A Ruritanian romance is a novel, novella or short story set in a fictional country, usually in Central or Eastern Europe, such as the "Ruritania" that gave the genre its name.[1] The popularity of the Graustark novels led to this type of story also being called Graustarkian romances.

Such stories are typically swashbuckling adventure novels, tales of high romance and intrigue, centered on the ruling classes, almost always aristocracy and royalty,[1] although (for instance) Winston Churchill's novel Savrola, in every other way a typical example of the genre, concerns a revolution to restore rightful parliamentary government in the republican country of Laurania. The themes of honor, loyalty, and love predominate, and the books frequently feature the restoration of legitimate government after a period of usurpation or dictatorship.

History of the genre[edit]

Romantic stories about the royalty of a fictional kingdom were common in fiction, for instance Robert Louis Stevenson's Prince Otto, prior to Anthony Hope's The Prisoner of Zenda. But it was the great popularity of that 1894 novel that set the type, with its handsome political decoy restoring the rightful king to the throne, and resulted in a burst of similar popular fiction, such as George Barr McCutcheon's Graustark novels and Frances Hodgson Burnett's The Lost Prince and other homages.[2]

The genre was widely spoofed and mocked. George Bernard Shaw's Arms and the Man parodied many elements. Dorothy Sayers's Have His Carcase featured as the murder victim a man deceived by his murderers because of his foolish belief in his royal ancestry, fed by endless reading of Ruritanian romances. In Vladimir Nabokov's Pale Fire, the main narrator has the delusion of being the incognito king of a "distant northern land" who romantically escaped a Soviet-backed revolution.[3] The Marx Brothers film Duck Soup is set in a bankrupt Freedonia. In the satire The Mouse That Roared, the Duchy of Grand Fenwick attempts to avoid bankruptcy by declaring war on the United States as a ploy for gaining American aid.

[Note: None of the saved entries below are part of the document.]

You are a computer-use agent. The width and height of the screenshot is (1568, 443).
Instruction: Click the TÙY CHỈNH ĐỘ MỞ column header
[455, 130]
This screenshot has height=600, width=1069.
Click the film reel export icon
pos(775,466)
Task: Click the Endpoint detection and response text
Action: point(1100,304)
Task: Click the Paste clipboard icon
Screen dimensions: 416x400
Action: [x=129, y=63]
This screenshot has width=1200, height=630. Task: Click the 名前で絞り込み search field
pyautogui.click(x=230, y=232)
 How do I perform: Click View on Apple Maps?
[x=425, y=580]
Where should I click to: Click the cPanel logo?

The popularity of the genre declined after the first part of the twentieth century. Aside from the change in literary taste, the royalist elements of Ruritanian romances became less plausible as many European monarchies receded even from memory, and their restorations grew less likely.

Many elements of the genre have been transplanted into fantasy worlds, particularly those of fantasy of manners and alternate history.[4] The science fiction writer Andre Norton first reached success with a 1934 Ruritanian novel, The Prince Commands.[4] Although "Ruritania" originally referred to a contemporary country, the idea has been adapted for use in historical fiction. A subgenre of this is historical romance, such as Jennifer Blake's Royal Seduction and its sequel Royal Passion; both are set in the nineteenth century and feature Prince Rolfe (later King) and his son Prince Roderic respectively, of the fictional Balkan country of Ruthenia. (It must be noted, though, that an area of eastern Europe somewhat to the north of the Balkan peninsula, in the Carpathian mountains, is known as, among other names, Ruthenia.)

Other Ruritanian settings in fiction[edit]

The countries of Syldavia and Borduria, in The Adventures of Tintin are clearly literary descendants of Ruritania, this origin especially accentuated by the classical Ruritarian plot device of identical twins—one good, the other bad—used to resolve a mystery in King Ottokar's Sceptre.

John Buchan's The House of the Four Winds (1935), in which Scottish adventurers help in the overthrow of a corrupt republic and the restoration of the monarchy, is set in the fictional Evallonia.

Eric Ambler's 1936 novel The Dark Frontier, taking place in the fictional southern European country of Ixania in the Balkans, both uses and parodies the main elements of this subgenre. And its influence is also evident in the first scenes of Charlie Chaplin's 1957 movie A King in New York, where King Igor Shahdov is dethroned and escapes his unnamed country for America. The sinister Crown Prince Rudolf, whose country is never named and who confronts Simon Templar in several books of the 1930s also has Ruritanian overtones.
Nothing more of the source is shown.